Alain Penaud avait d’abord hésité à accepter. Le transfert de son fils, de Brive vers Clermont en 2015, avait fait couler pas mal de venin entre les deux clubs du Massif central. Puis il a accepté, précisant qu’il n’apporterait pas de regard critique sur les performances de son fils. « Je suis son père, pas son entraîneur. Je ne cherche pas à analyser ses prestations. Ou alors, ça vient seul mais je le garde pour moi. Il n’y a pas d’interférence à avoir, ce serait la pire des choses. Damian est bien entouré, il a Franck Azéma et son staff qui bossent pour ça. C’est leur travail et de ce que j’en sais, ils le font très bien. La pression se suffit à elle-même, pas besoin d’en rajouter. Damian n’a jamais demandé que je sois son conseiller. Il n’a jamais désiré avoir de débrief d’après-match. Moi, je regarde la rencontre comme n’importe quel papa. » L’ancien ouvreur du CAB a appris cette rigueur au fil des années et des sélections de jeunes, dans lesquelles le nom de Penaud sonnait forcément différemment. Surtout à Brive. « Assez vite, il m’a fait comprendre qu’il appréciait que je ne sois pas trop près de la pelouse. Même chez les jeunes. Je l’ai compris et je l’ai respecté. C’était un jeune garçon, le nom qu’il portait comprenait certaines lourdeurs… Quand il est arrivé à Brive, il sentait que les rapports avec les autres jeunes étaient faussés. Il m’a demandé de m’écarter un peu, de me faire discret. »
« Les matchs, un moment douloureux »
C’est avec cette posture délicate qu’Alain Penaud vit aujourd’hui la carrière de son fils, surprenant détenteur de neuf feuilles de match (sept titularisations) lors des neuf derniers matchs. La blessure de Fofana a accéléré l’éclosion de l’ancien briviste, arraché il y a deux ans par les sirènes clermontoises. Mais l’habitude n’enlève rien à l’angoisse du père. Celle de la blessure et potentiellement plus, dans un sport de combat qui n’en finit plus de se densifier. « Les matchs, je ne les vis pas bien. Disons que je suis plus à l’aise à la fin de la rencontre qu’au début. C’est la vision d’un père, sur un rugby qui a beaucoup évolué. La violence que j’ai connue au début de ma carrière a disparu. Et c’est tant mieux. Mais ce sont de vrais athlètes qui s’affrontent désormais sur la pelouse.
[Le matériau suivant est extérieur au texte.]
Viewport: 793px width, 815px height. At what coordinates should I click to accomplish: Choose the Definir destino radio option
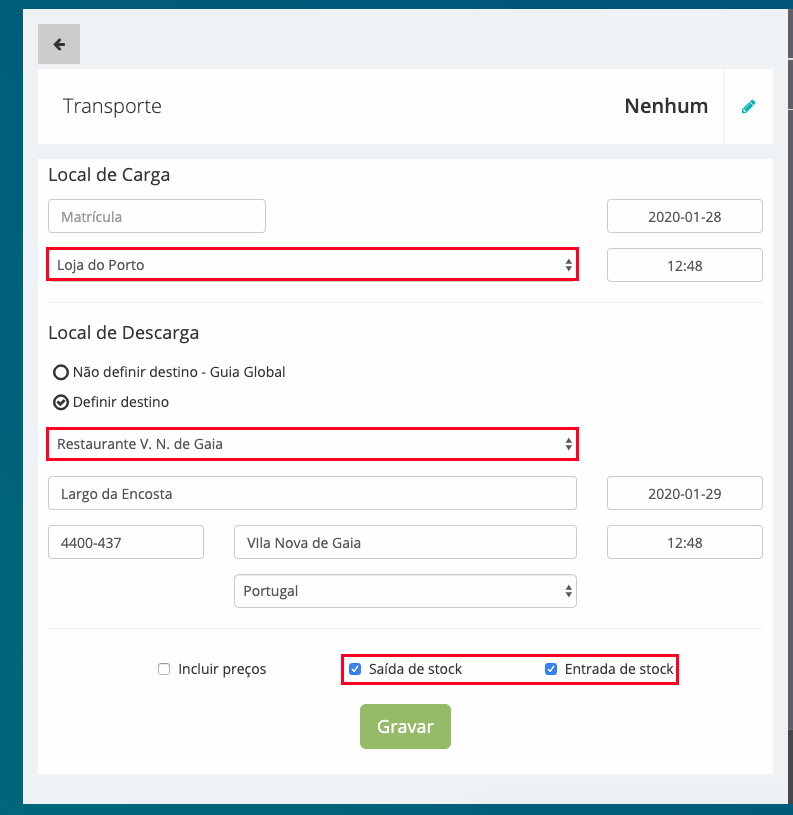click(61, 402)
Les chocs sont extrêmement violents, je le sais pour les avoir connus à la fin de ma carrière. Je sais qu’il est bien suivi, qu’il a à sa disposition une cellule médicale, tout un travail de récupération qui n’existait pas à mon époque. Mais les matchs restent un moment un peu douloureux pour moi. Je me rassure en me disant qu’il est bien entouré. » Ce dimanche, Damian Penaud foulera pour la première fois la pelouse d’une demi-finale de Coupe d’Europe. Parce qu’il y a des blessés dans les rangs clermontois, bien sûr (Fofana et Nakaitaci). Aussi parce que Damian Penaud est bon, tout simplement, et qu’il continue de progresser. « C’est un garçon qui observe et qui écoute, ce qui lui permet de bien évoluer », apprécie Azéma. « Il est aussi bien entouré par « Roro » (Rougerie, N.D.L.R.) et Benson (Stanley) qui l’encouragent, le conseillent le rassurent ou le bousculent quand il en a besoin. »
Les résultants sont probants. À Grenoble la semaine dernière, il a encore cabossé du défenseur isérois et franchi à de nombreuses reprises le premier rideau défensif adverse. Dans un style féroce qui paraît bien loin de ce que proposait son père. « Mais je ne cherche pas de similitude et j’aimerais que personne n’en cherche, que Damian fasse son chemin », confie Alain. Il y a vingt ans, il soulevait avec Brive la première H Cup de l’Histoire, la seconde Coupe d’Europe après celle remportée par les Toulousains l’année précédente. Damian Penaud venait tout juste de naître. Il se retrouve aujourd’hui propulsé vers un destin qui lui est propre. Mais la filiation est belle.